• _YOUR ASSIGNMENT_: In the records that follow, find the line with "The width and height of the screenshot is (996, 529)."; from there, retype every line exactly through the line with "Task: Tap Safari", which also belongs to the answer.

(Extracted records)
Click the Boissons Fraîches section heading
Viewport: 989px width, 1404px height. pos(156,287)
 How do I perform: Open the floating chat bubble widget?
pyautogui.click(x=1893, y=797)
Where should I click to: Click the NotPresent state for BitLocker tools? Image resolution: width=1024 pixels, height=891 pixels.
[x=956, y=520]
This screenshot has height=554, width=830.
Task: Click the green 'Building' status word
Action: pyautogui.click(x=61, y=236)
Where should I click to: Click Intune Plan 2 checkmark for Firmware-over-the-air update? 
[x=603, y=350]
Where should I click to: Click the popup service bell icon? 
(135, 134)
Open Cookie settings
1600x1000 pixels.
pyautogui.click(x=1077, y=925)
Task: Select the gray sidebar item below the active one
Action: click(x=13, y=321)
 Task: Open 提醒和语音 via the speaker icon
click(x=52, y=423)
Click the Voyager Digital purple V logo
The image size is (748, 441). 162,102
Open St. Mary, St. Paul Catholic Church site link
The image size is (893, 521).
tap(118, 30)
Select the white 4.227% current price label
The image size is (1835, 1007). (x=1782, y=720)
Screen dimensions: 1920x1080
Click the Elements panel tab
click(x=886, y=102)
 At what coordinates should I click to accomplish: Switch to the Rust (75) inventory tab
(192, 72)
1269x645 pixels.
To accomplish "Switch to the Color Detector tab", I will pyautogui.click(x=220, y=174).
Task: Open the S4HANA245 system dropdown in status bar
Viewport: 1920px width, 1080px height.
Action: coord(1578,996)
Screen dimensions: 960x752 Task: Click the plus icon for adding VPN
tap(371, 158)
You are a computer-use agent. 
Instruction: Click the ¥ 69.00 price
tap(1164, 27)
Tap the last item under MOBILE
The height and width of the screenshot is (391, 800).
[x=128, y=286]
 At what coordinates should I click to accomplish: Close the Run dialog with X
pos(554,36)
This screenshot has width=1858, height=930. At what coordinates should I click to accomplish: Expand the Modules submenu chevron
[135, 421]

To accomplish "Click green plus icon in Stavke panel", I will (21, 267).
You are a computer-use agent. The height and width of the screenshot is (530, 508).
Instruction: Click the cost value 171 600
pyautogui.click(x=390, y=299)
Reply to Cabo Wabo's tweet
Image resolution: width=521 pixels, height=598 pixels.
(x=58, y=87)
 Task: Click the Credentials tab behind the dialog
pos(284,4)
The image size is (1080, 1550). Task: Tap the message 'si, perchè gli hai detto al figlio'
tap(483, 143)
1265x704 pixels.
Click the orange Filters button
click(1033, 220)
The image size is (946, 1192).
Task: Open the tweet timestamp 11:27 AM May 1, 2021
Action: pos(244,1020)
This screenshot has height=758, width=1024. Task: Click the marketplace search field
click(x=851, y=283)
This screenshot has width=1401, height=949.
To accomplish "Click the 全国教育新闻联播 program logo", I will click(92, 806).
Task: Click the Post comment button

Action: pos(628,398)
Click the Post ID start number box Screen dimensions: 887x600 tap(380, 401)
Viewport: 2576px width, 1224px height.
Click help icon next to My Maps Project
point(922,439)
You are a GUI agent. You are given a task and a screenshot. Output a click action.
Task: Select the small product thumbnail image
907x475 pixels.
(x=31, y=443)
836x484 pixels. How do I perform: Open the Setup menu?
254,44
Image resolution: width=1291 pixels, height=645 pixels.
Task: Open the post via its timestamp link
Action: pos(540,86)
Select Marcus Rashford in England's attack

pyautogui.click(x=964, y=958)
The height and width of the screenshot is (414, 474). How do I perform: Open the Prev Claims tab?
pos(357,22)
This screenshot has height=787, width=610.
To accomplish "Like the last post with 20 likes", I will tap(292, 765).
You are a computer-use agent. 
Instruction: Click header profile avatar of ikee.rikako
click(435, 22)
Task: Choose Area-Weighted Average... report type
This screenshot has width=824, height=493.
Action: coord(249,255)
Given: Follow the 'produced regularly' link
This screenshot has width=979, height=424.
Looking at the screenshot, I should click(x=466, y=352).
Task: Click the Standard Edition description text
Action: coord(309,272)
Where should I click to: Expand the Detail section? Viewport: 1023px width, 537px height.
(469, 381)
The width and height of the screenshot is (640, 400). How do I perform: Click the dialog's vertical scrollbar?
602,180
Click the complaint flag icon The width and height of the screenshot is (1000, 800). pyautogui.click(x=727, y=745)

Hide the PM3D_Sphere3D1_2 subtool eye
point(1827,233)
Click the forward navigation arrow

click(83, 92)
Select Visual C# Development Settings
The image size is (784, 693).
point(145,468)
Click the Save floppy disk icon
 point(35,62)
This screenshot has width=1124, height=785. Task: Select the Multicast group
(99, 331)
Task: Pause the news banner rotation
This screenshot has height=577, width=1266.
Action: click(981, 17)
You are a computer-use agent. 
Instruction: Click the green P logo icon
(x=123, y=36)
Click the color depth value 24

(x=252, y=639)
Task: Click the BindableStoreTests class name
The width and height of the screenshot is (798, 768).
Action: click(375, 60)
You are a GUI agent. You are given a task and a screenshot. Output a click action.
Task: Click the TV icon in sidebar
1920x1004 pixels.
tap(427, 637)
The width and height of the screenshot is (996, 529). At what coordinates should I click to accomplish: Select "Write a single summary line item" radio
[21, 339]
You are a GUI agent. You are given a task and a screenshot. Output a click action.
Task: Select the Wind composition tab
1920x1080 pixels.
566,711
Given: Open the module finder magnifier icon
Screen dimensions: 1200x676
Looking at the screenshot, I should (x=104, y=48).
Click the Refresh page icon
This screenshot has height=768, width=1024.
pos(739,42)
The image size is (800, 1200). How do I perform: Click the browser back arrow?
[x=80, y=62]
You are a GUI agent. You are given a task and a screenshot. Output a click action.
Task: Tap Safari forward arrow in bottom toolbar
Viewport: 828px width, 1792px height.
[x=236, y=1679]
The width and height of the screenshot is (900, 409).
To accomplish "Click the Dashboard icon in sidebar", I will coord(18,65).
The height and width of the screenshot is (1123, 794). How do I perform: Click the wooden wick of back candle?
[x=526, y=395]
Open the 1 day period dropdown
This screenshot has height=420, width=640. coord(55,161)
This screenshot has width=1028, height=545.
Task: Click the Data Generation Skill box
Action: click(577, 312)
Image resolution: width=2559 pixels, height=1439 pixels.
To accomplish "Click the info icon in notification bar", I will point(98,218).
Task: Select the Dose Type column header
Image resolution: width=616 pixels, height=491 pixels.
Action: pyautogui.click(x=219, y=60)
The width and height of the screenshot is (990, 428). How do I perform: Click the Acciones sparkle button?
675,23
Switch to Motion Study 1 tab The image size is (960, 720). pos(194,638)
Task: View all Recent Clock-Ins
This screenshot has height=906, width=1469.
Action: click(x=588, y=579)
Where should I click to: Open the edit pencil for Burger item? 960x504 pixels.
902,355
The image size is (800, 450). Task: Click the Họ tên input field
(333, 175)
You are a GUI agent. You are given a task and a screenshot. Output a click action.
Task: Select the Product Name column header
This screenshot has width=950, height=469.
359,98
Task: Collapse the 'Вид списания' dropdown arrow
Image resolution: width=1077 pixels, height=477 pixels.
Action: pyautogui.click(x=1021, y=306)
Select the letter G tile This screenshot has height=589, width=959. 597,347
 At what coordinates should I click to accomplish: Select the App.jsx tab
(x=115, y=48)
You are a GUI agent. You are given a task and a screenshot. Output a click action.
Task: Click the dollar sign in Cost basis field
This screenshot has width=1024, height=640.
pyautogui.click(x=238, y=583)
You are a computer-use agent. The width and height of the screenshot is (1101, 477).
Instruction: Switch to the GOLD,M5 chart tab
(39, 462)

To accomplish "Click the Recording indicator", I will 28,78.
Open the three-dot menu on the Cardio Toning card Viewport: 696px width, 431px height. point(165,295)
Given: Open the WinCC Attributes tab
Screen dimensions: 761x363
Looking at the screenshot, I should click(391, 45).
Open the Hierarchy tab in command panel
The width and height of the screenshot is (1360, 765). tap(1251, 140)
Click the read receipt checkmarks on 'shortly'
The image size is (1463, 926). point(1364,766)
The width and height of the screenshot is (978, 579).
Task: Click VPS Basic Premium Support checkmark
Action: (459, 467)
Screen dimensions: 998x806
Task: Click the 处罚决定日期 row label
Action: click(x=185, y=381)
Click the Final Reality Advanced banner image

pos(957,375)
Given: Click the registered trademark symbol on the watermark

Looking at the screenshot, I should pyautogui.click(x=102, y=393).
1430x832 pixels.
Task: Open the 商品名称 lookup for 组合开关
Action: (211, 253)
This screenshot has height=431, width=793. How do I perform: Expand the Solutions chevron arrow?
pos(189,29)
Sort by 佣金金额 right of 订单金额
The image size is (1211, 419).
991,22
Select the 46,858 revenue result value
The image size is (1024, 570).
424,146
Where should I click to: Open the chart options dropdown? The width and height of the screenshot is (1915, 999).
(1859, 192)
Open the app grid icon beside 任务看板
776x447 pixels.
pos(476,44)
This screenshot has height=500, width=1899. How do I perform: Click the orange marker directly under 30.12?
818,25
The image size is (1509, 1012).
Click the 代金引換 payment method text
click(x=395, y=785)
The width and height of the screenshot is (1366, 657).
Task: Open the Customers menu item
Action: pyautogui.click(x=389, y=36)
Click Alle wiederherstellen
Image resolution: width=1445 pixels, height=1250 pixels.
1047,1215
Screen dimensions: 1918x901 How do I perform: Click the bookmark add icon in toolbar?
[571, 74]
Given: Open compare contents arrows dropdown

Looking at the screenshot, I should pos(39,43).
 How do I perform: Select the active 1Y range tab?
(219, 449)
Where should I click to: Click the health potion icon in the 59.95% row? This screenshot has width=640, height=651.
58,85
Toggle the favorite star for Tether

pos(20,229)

• _ANSWER TO THE EXERCISE_:
The width and height of the screenshot is (996, 529). At what coordinates should I click to accomplish: Select "Write a single summary line item" radio
[21, 339]
You are a GUI agent. You are given a task and a screenshot. Output a click action.
Task: Select the Wind composition tab
1920x1080 pixels.
566,711
Given: Open the module finder magnifier icon
Screen dimensions: 1200x676
Looking at the screenshot, I should (x=104, y=48).
Click the Refresh page icon
This screenshot has height=768, width=1024.
pos(739,42)
The image size is (800, 1200). How do I perform: Click the browser back arrow?
[x=80, y=62]
You are a GUI agent. You are given a task and a screenshot. Output a click action.
Task: Tap Safari forward arrow in bottom toolbar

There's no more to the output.